Similar plans are being drawn up across the European Union. The Committee of European Securities Regulators proposed in July that short sales of 0.1 percent or above or any company’s outstanding share capital would be privately reported to national regulators. If a further threshold of 0.5 percent was reached, public disclosure would be needed, CESR said.

Today’s bill also proposed a law requiring British financial firms to disclose salaries and bonuses given to their best-paid traders and executives. The bill applies to all firms regulated by the FSA, not just banks. It means insurers will also have to draw up plans for living wills and disclose bonuses.

‘Inappropriate Read-Across’

“As we feared, key provisions of the FSA’s new regulatory power in areas such as remuneration, living wills and disciplinary action are not restricted to banks but apply to all authorized firms such as insurance companies,” said Paul Edmondson of CMS Cameron McKenna. “Firms will be concerned about inappropriate read-across from the banking crisis.”

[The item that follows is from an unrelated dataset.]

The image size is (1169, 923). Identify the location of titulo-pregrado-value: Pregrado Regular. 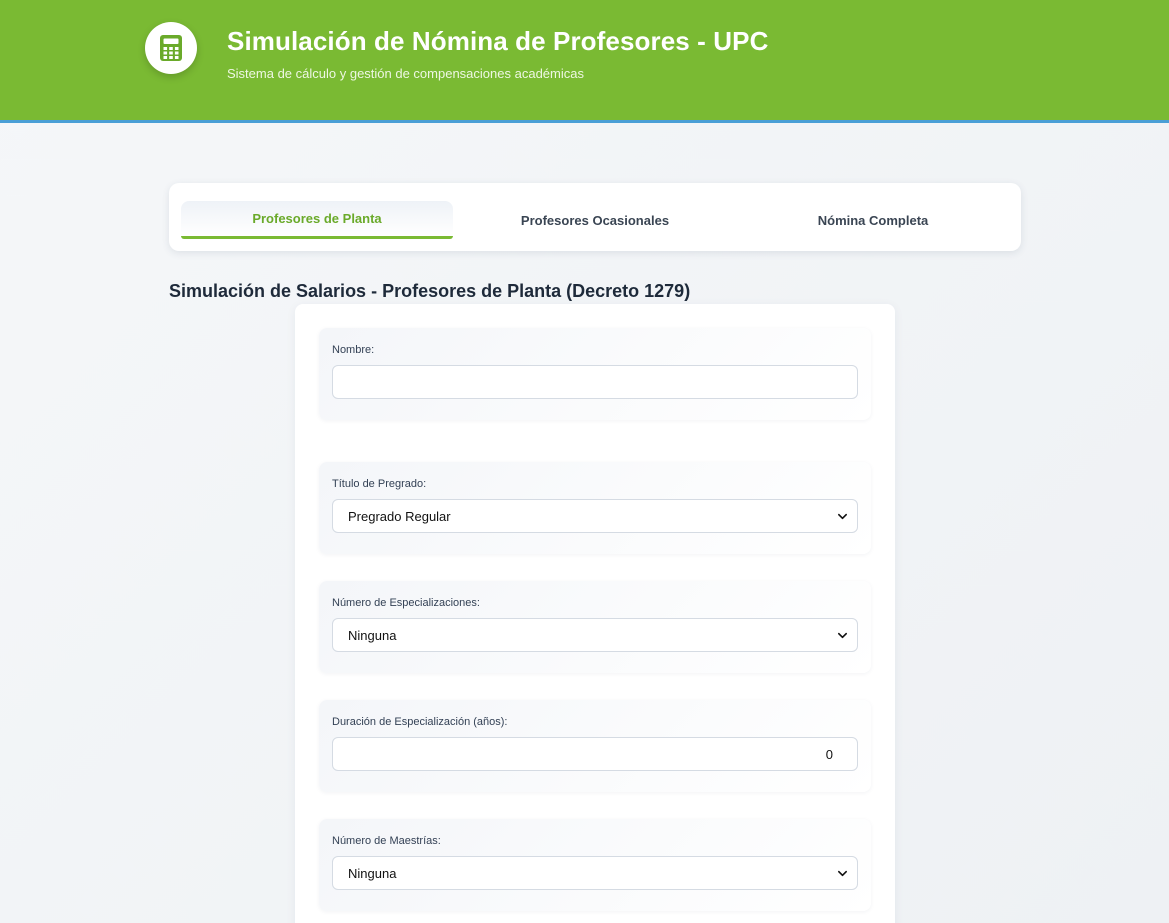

The Association of British Insurers, which represents 400 companies, said that it agreed with the principle of remuneration that didn’t encourage excessive risk.

“But it’s how they do it, there’s a danger of read- across,” said Erfan Hussein, an ABI spokesman. There are “sensitivities about being caught up in the banking backlash.”

The FSA can prohibit certain forms of bonuses, and enforce claw-back in all financial firms, under the proposals.

The Treasury will adopt a recommendation forcing banks to publish the number of executives it has in specific pay bands as well as the earnings and long-term remuneration for those people, a government official said, asking to remain unnamed because the bill isn’t yet published.